Well the possibilities for people to be douchebags are endless. But what I’m saying is if someone who’s a fan of classical music tells you that a cello player isn’t very good. You say, “sure, what ever”. If Yo Yo Ma tells you that a cello player isn’t very good, you take it more seriously.
What are we going to put in the road.
How about a dog.
Okay… Let me try something…
Wow. That’s a terrible looking dog.
Well… We don’t have a whole lot of artistic talent or tools hanging around. We’re working with blocks on a screen here.
It does kind of look like a donkey…
… and donkey.bas was formed.
If the spec says dog and you code a donkey… change the spec to say donkey. =)
While people opinions about MS Bill may vary, Bill wrote a basic interpretor for the ALTAIR and to write it, he had to write an emulator of the ALTAIR. I don’t know about you, but writing interpretors and emulators on mid-1970’s machines counts as rocket science in my book. The annotated disassembly of it can still be found on the web.

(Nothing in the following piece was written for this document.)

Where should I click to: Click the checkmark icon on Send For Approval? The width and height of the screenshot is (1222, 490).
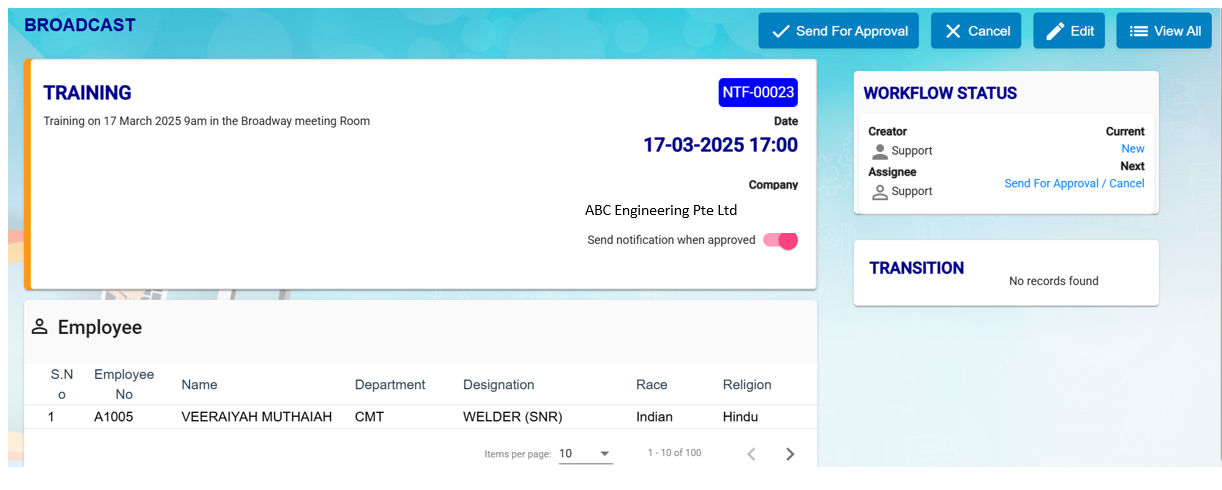pyautogui.click(x=780, y=31)
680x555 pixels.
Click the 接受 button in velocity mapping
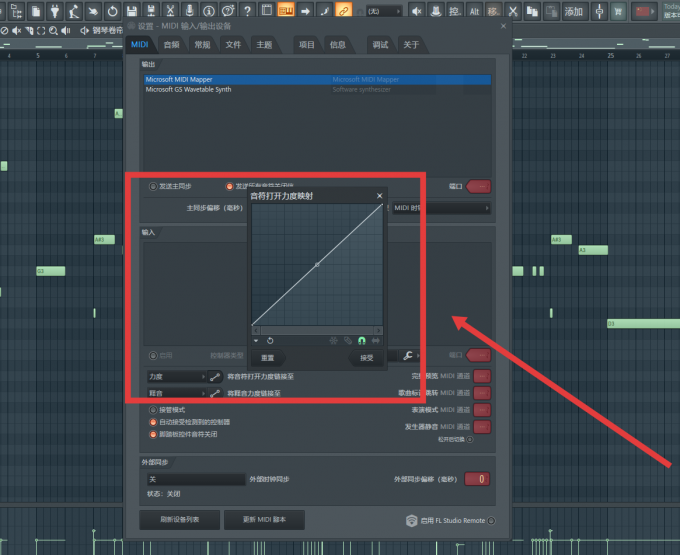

Interesting, around 1980 I was in 8th grade and we were playing with Commodore PET 2001’s (16K memory and a tape drive for storage) and making games that reminded me of Donkey. A particular one I recall was a skier (A capital W with double quotes beneath for skies) going downhill trying to avoid trees and rocks. We used the natural screen scrolling to make it look like he was going downhill, and ‘peek’ and ‘poke’ commands to place him on the screen and to do collision detection. Maybe it was much simpler, but certainly not very complicated.
It seemed to have better game play that Donkey from what I can tell.